# Which method for this DE?

1. May 11, 2004

### AndyW

I'm new to DEs, and can do most I've come across so far, but this has me stumped:

$$\frac{dy}{dx}=\frac{4x-2y+4}{2x+y-2}$$

Out of these methods which should I use?

1 Integrating Factor
2 Seperable
3 Bernoulli
4 Change of Variable (y=xv)

I'm pretty sure it's the 4th but I've not been able to find a solution. Could someone confirm that this is the correct approach?

2. May 11, 2004

### arildno

Basically, yes, however:
You'll remain stumped as long as you do not "eliminate" the constants in your expression (that would be +4 in the numerator, -2 in the denominator).
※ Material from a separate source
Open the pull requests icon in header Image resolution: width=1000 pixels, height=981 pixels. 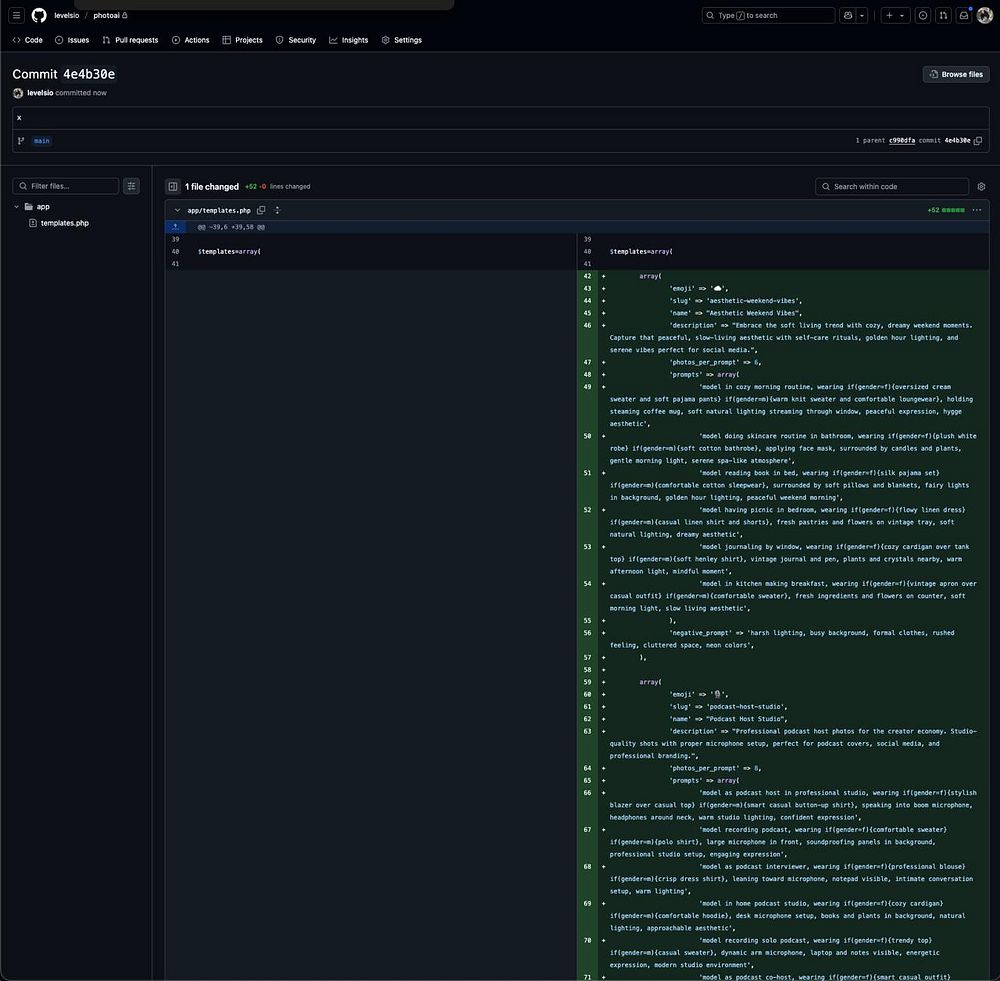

In order to eliminate these constants in an acceptable manner, use the following trick:
Find the solutions $$x_{0},y_{0}$$ of the linear system:

4x-2y+4=0
2x+y-2=0

This yields: $$x_{0}=0,y_{0}=2$$
Now change the scales:
$$\hat{x}=x-x_{0}, \hat{y}(\hat{x})=y(x)-y_{0}$$

In the hatted variables, you now have the differential equation:
$$\frac{d\hat{y}}{d\hat{x}}=\frac{4\hat{x}-2\hat{y}}{2\hat{x}+\hat{y}}$$